System x(c)(-) plays a critical role in survival of macrophages exposed to asbestos, but not silica. These data demonstrate a very early difference in the cellular response to these silicates that may have important downstream implications in the pathologic outcome of exposure.
吸入石棉或二氧化硅会导致慢性进行性疾病,包括纤维化、癌症和自身免疫性疾病风险增加。由于这些疾病需要治疗选择,因此必须更好地了解其发病机制。尽管巨噬细胞中的氧化应激是这些暴露的早期后果,但它也可能是下游免疫失调相关的信号机制。系统 x(c)(-)交换蛋白是由氧化应激诱导的,它以等摩尔水平交换细胞外胱氨酸和细胞内谷氨酸。随后胱氨酸被还原为半胱氨酸,这是谷胱甘肽合成的限速前体。
作为巨噬细胞中负责胱氨酸/谷氨酸交换的主要转运蛋白,假设系统 x(c)-可被石棉和二氧化硅诱导,并且通过保护免受氧化应激来增加细胞活力。

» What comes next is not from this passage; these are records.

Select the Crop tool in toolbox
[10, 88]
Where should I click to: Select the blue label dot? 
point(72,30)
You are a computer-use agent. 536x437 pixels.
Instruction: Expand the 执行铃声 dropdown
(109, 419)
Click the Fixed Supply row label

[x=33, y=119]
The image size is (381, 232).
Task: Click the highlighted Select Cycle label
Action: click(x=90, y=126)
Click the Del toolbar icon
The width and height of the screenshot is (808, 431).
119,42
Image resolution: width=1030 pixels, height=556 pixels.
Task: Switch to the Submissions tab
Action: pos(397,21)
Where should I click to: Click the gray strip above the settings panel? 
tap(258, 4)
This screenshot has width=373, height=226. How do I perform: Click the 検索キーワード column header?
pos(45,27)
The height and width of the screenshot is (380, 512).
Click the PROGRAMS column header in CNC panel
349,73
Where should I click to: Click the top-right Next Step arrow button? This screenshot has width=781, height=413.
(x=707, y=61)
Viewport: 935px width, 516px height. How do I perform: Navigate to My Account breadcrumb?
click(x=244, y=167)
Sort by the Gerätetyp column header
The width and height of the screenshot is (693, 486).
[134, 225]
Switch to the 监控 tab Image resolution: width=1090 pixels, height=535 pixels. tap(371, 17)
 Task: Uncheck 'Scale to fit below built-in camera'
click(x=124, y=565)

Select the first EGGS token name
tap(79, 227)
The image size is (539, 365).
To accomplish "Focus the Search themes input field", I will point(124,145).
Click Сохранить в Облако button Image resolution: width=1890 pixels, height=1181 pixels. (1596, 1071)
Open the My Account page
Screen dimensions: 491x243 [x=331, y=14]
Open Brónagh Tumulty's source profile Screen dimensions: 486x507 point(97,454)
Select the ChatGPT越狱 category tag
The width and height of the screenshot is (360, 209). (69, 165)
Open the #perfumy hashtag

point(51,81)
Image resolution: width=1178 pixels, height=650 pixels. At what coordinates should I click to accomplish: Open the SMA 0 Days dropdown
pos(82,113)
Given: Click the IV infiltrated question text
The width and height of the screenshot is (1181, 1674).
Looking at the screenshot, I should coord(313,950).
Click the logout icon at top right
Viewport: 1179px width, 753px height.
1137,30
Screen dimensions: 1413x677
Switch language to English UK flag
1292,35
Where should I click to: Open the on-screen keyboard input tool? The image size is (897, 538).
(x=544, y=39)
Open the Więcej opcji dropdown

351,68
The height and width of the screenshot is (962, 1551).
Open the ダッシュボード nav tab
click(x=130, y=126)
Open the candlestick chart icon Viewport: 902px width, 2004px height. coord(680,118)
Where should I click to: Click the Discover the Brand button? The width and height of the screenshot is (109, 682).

当用角闪石石棉挑战时,但不是结晶二氧化硅,RAW 264.7 巨噬细胞增加了 xCT 的表达和在无钠离子条件下胱氨酸/谷氨酸交换的速率。N-乙酰半胱氨酸可预防这种上调,表明存在氧化应激。胱氨酸可保护巨噬细胞免受石棉诱导的氧化应激和细胞死亡,支持导入的胱氨酸用于合成细胞抗氧化剂的假说。系统 x(c)(-)抑制剂、谷氨酸和 S-4-羧基苯甘氨酸((S)-4-CPG)可显著增加经石棉处理的巨噬细胞中的氧化应激和细胞死亡。
系统 x(c)(-)在暴露于石棉的巨噬细胞存活中起着至关重要的作用,但在暴露于二氧化硅时则不然。这些数据表明,在这些硅酸盐细胞反应中存在一个非常早期的差异,这可能对暴露后的病理结果有重要的下游影响。